# Attn: Dodger



## coyoteslayer (Sep 10, 2007)

Dodger lets have a little wager. If the Utes wins against BYU this year then I get to pick your avatar. Vice versa.

Are you game?


----------



## Dodger (Oct 20, 2009)

I'll show that I'm a good sport and play along.

How about these terms:

The bet is on the Thursday spread of the game - not win or lose. You take the Utes, I take the Cougars.

Losing team supporter has a U or a Y avatar until the end of either the BYU or Utah bowl game (depending on who wins). If BYU doesn't go to a bowl, the avatar stays until Utah's bowl game.

ALSO, during the time you sport the other team's avatar, you can't say anything derogatory about the other team.

And, after the BYU/Utah game, neither of us will say anything about the other team through the bowl season.

Deal?


----------



## coyoteslayer (Sep 10, 2007)

> The bet is on the Thursday spread of the game - not win or lose. You take the Utes, I take the Cougars.


No it will be based on win or lose of the game.

Deal?


----------



## Dodger (Oct 20, 2009)

coyoteslayer said:


> > The bet is on the Thursday spread of the game - not win or lose. You take the Utes, I take the Cougars.
> 
> 
> No it will be based on win or lose of the game.
> ...


How is that a fair bet? What motivation do I have to take that bet? You're not selling me on this.


----------



## coyoteslayer (Sep 10, 2007)

Because it will all be decided on the field. Pretty easy. The Utes win I pick your avatar. BYU wins then you pick my avatar.


Deal? Don't be a -/|\- -/|\- -/|\-


----------



## Dodger (Oct 20, 2009)

See, I have no reason to take that bet. The odds are against me. You are going to have to give me a better deal to make me interested in taking the deal. It's not an issue of being a chicken, it's an issue of making a bet that will give me something that I'm interested in.

What are you offering? You can start with my terms. I'm willing to negotiate.


----------



## coyoteslayer (Sep 10, 2007)

Hey I'm giving up a lot already because you're saying I can't stir the pot until after their bowl games. This is HUGE for me. You say that the Utes are riding the coat tail of BYU so make the bet and own up to what you say.

Don't you believe in BYU? All I care about is win or lose. That is it. 

If I lose then I can't stir the pot anymore if BYU wins and you give me an Avatar of your choice..


----------



## Dodger (Oct 20, 2009)

Wait, so you are taking everything but the spread on the game? Instead of the spread, you just want win or lose?

That's not much of a bet this year. I'm risking a lot, you aren't risking that much.


----------



## huntingbuddy (Sep 10, 2007)

Take the deal coyote slayer. Of course there is no chance that the Y is going to a bowl game ths season.


----------



## coyoteslayer (Sep 10, 2007)

I said the terms. I agreed to part of his terms. Remember it's a Rivalry game and anything can happen in a rivalry game. I could care less about the spread on Thursday. It means nothing. The game is played on the field.

Come on Dodger this is the last game that BYU/Utes will play in November. Don't be a chicken Chit.


----------



## Huge29 (Sep 17, 2007)

I don't know that either team will win the other team; do you mean win the game?


----------



## Dodger (Oct 20, 2009)

* **YOUR TASKS**
(A) Answer these questions about the forum thread on the Utes–BYU avatar bet:
(i) Under Dodger's proposed terms, what kind of avatar would the losing team's supporter have to use?
(ii) What does coyoteslayer want the bet to be based on instead of the spread?
(iii) According to huntingbuddy, what is there no chance of happening this season?
(B) Repeat the stretch of the Utes–BYU bet thread from "ALSO, during the" through "the bowl season.", word for word.
(C) Carry on the forum thread about the Utes–BYU avatar bet from the point where it stops.

* **DATASET CONTENT**
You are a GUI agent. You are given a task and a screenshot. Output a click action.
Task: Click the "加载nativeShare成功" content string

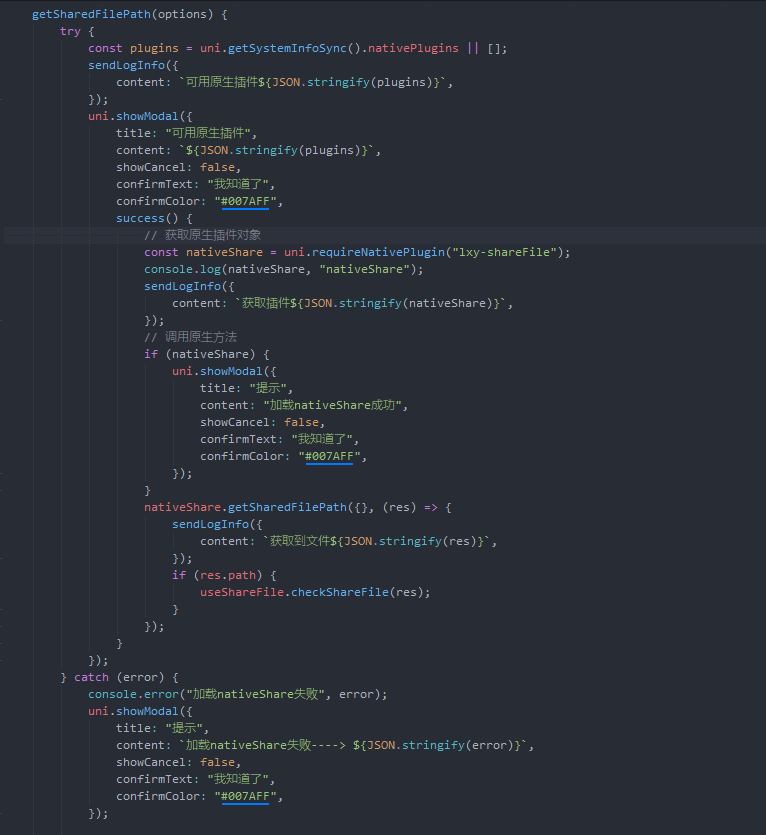pyautogui.click(x=335, y=405)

* **EXPECTED ANSWERS**
(A)
(i) A U or a Y avatar.
(ii) The win or loss of the game.
(iii) The Y going to a bowl game.

(B)
ALSO, during the time you sport the other team's avatar, you can't say anything derogatory about the other team.

And, after the BYU/Utah game, neither of us will say anything about the other team through the bowl season.

(C)
coyoteslayer said:


> I said the terms. I agreed to part of his terms. Remember it's a Rivalry game and anything can happen in a rivalry game. I could care less about the spread on Thursday. It means nothing. The game is played on the field.
> 
> Come on Dodger this is the last game that BYU/Utes will play in November. Don't be a chicken Chit.


I don't know what November or bird crap has to do with anything.

But, I'll agree to straight up win/lose subject to the following terms:

These are the terms:

1. Losing team supporter has a U or a Y avatar until the end of either the BYU or Utah bowl game (depending on who wins). If BYU doesn't go to a bowl, the avatar stays until Utah's bowl game.

2. After the BYU/Utah game, neither of us will say anything about the other team through the bowl season.

First infraction of Term 2 results in keeping the avatar until the team kicks off next September.

Second infraction of Term 2 results in you not saying anything about BYU until the BYU kicks off next September or me not saying anything about Utah until Utah kicks of next September.

If there is a dispute about an infraction, the dispute will be settled by a 24 hour poll in which members can vote on whether or not a comment violates Term 2. The outcome of the vote will be final.

Deal?


----------



## coyoteslayer (Sep 10, 2007)

*DEAL*


----------



## Dodger (Oct 20, 2009)

coyoteslayer said:


> *DEAL*


Ok.

Go cougs.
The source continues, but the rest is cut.